On the non-christian music front my favorite is country music (this drives my friend Patrick crazy!). I LOVE country music! That love started while I was living in Chicago and my friend Deanne gave me a John Michael Montgomery cd and I have been hooked ever since. Just a few months later I moved to the great state of Texas which of course is where country music is king! I love many different artists, but my favorite is Chris Caigle. I have had his cd in the number one spot in my car for over two years and it won't be coming out anytime soon! I still love the old time rock and roll that I grew up on and I am always open too trying new things.

I know that a lot of my friends also share my passion of music. My friend Patrick just posted on his website his pick for the top ten albums of the year, if you want to check it out go to www.wannaberockstar.net. My friend Amanda not only loves it, she sings it too. She has the most beautiful and amazing voice and she loves to use it to glorify God. My friends Kelly and Ty are always adding and deleting songs on their mp3 players. I really want one of those!!!!

It may seem silly to some that I am thankful for music, but I say that anything that brings me joy is something to be thankful for.


What I have in my car cd player:

Chris Caigle - Chris Caigle
Tim McGraw and the dance hall doctors
Third Day - Offerings
Mercy Me - Almost There
Trace Adkins - Coming on Strong
Keith Anderson - Three Cord Country and American Rock & Roll

Monday, January 02, 2006

I'm Thankful for..............Grace



There's a place that I love to run and play

There's a place that I sing new songs of praise

Dancin' with my Father God in fields of grace

There's a place that I lose myself within
There's a place that I find myself again

Dancin' with my Father God in fields of grace

There's a place where religion finally dies
There's a place that I lose my selfish pride

Dancin’ with my Father God in fields of grace

I love my Father, my Father loves me
I dance for my Father, my Father sings over me

And nothing can take that away from me


These are the lyrics of one of my favorite christian songs. We sang it in church yesterday and I couldn't help but sing along with full voice (good thing nobody was sitting beside me!) and joy. Dancin’ with my father God in fields of grace. Grace what a beautiful word and full of so much meaning. I didn't plan on writing about grace; it wasn't even on my list of things I had been jotting down. But, the Holy Spirit spoke to me very clearly in the middle of singing that song... I want you to write about grace, write about grace and how much it has changed your life and how much meaning it has brought to you.
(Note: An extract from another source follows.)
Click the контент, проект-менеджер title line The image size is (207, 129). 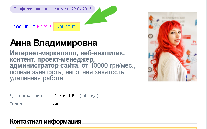click(52, 59)
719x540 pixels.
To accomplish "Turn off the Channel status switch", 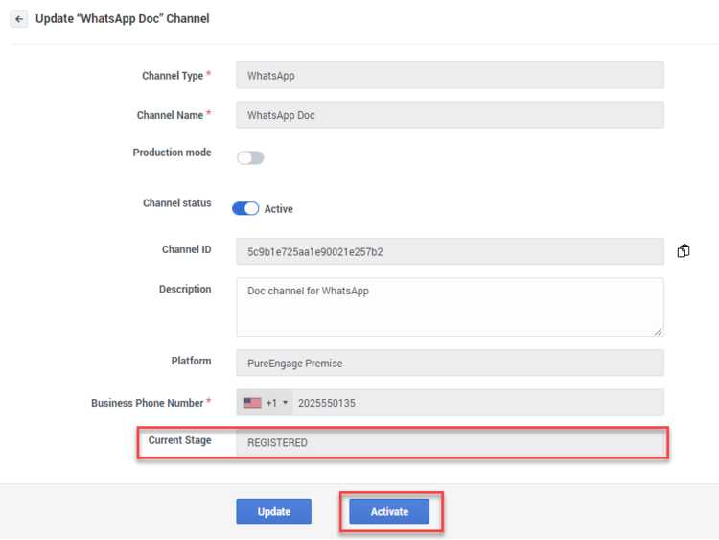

Grace is something I struggled with when first accepting Jesus into my heart in 2004. I grew up in a very legalistic religion and I don't ever remember hearing any teaching on grace. We were only told what we must do and what we must not do to get to heaven. So many rules, so many restrictions that I constantly lived in a state of fear that I would screw-up and go straight to hell. I quit attending when I turned eighteen and moved out on my own and for the next twenty years I lived everyday in fear of dying and going to hell because I was breaking the rules by putting on a pair of jeans or going to a movie.
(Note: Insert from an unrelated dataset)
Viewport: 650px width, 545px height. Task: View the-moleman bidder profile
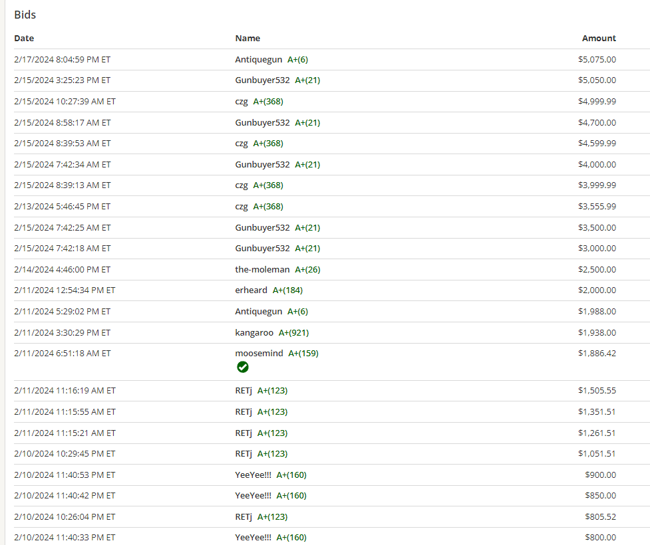point(262,269)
After accepting Christ, I talked many times with Tim my pastor on this phenomenon called grace. There was a time that he spent an hour on the phone with me crying and telling him I just didn't know if it was something I could grasp. Another time I remember some of us going to his house after our regular bible study, him pulling out a write on/wipe off board and teaching us on grace till 2am in the morning! But the one thing that started to solidify it in my heart was a statement he made: If we are saved by works, then Christ died needlessly. But don't take my word for it he told me, go read the book of Galatians and it will confirm everything I have been telling you. So I read Galatians over and over again till the spirit of grace became part of my heart.

Grace is not about works, you don't have to follow some strict set of rules or restrictions for it to be extended to you. It's a place where religion finally dies. It's about a having a relationship with our God not based on fear, but on love and joy. It's a place where when a simple heartfelt prayer is prayed, the fear of hell is gone and the promise of eternal life is given.
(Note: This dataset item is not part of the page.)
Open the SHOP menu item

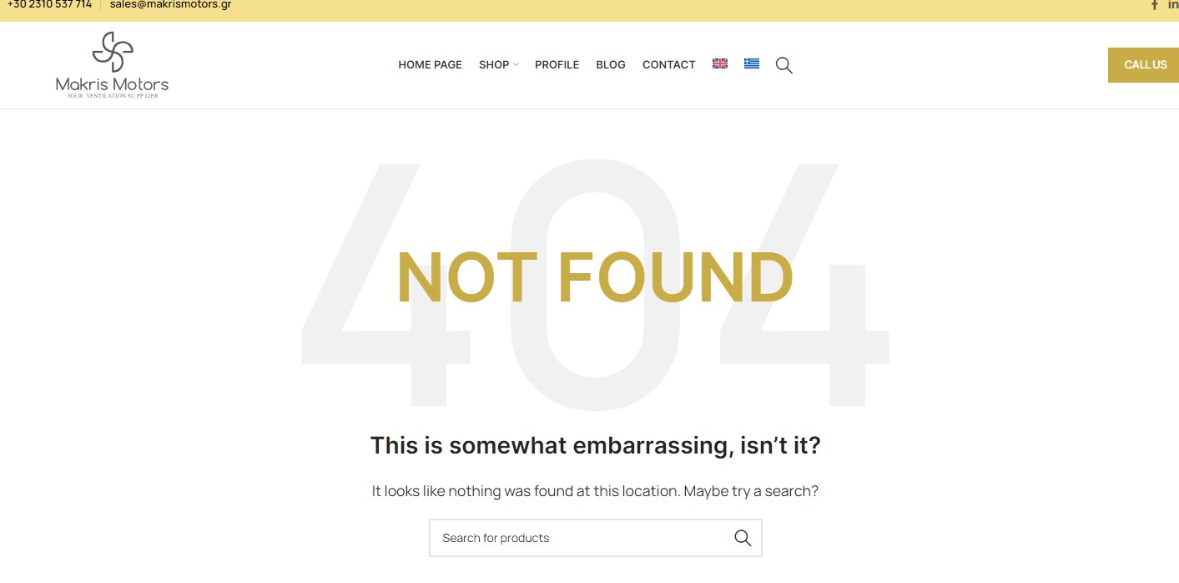[494, 65]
I am humbled by his grace everyday. If saving me from hell wasn't enough, he extends grace to me over and over again everyday of my life. I am so glad I listened to the Holy Spirit when it told me to write about grace. It has made me remember where I came from and through a whole lot of grace, to where I am today. And nothing can take that away from me.




Sunday, January 01, 2006

I'm Thankful for..............A New Year

HAPPY NEW YEAR!!!

The first day of 2006 is here and with it a whole new year of possibilities and blessings!. What an appropriate day to start on my journey of developing an Attitude of gratitude. I know we are supposed to look at each day full of hope and possibilities, but this just seems to be a time when we really reach out to that hope and look forward to new and wonderful things happening to us. My friend Ty said to me a couple nights ago that he believes that 2006 will be the best year of his life. Wow! That's hope, that's believing in himself, and believing in a God that longs to give him that best year of his life! You go, Ty! I believe you and know it will be true, because YOU believe you!

As we are ushering in a new year an old one has come and gone. I can't help but reflect on 2005 and see all the blessings I have received and all the trials I have endured. All in all, it was a great year! I can look back at it without too much pain and regret.

I have matured spiritually more than I can ever have hoped for! A friend wrote to me the other day that she has watched me transform from this crying balled up mess on the sofa, to this brave woman who relies on her faith and her God. Thanks Kelly, I sometimes don't see this growth myself, so it's nice when others see it and remind me of it. I may not be in the place I want to be spiritually (yet), but I have come a long way! I have even led a women's bible study!

My business has been great and I have earned more than I ever thought I would! Twenty-seven homes sold this year! God has been so good to me in this area and I am so blessed to be with a great team (more on them later..) that helps make it all possible.

My friendships that are SO important to my survival in this crazy life have become deeper and more loving. I have met and added some great new friends- Raquel, Patrick & Erin (more on them later too...) that are a part of my daily life and they bring me blessings in so many ways. "Friday night date night" was developed and has become one of the highlights of my week! Ty and Kelly, you are going to soooooooooooo......miss them!

So, as a new year is done and gone, I find myself thankful for a new year. A new year to grow even more spiritually, to love God more deeply, to allow him to love ME more deeply and to allow my life to be more transformed into his image. A new year to allow trust to be a natural part of my thinking process and to NOT allow fear to be a part of it at all (I'll need everyone’s prayers on this one!). To grow old friendships into deeper levels of love and commitment and to develop new and lasting ones. To serve my church with even more time, energy and money. To watch my business grow more, so it will allow me the freedom from a debt owed to a family member. To love my children and watch them learn more about Christ through watching their mother and bringing them to church.

I have so many things to look forward too! So many blessings just around the corner! I agree with Ty, this is going to be the best year of MY life!

Thank you, Lord Jesus for allowing me another year to serve you. Thank you for allowing me the opportunity to watch and wait for your blessings to be poured upon my life and the lives of those close to me. Help me, Jesus to always remember to put you first everyday. Thank you for giving me the spirit of thankfulness and the spirit of wanting to grow it deeper. I love you, Jesus and I look forward to spending another year with you beside me.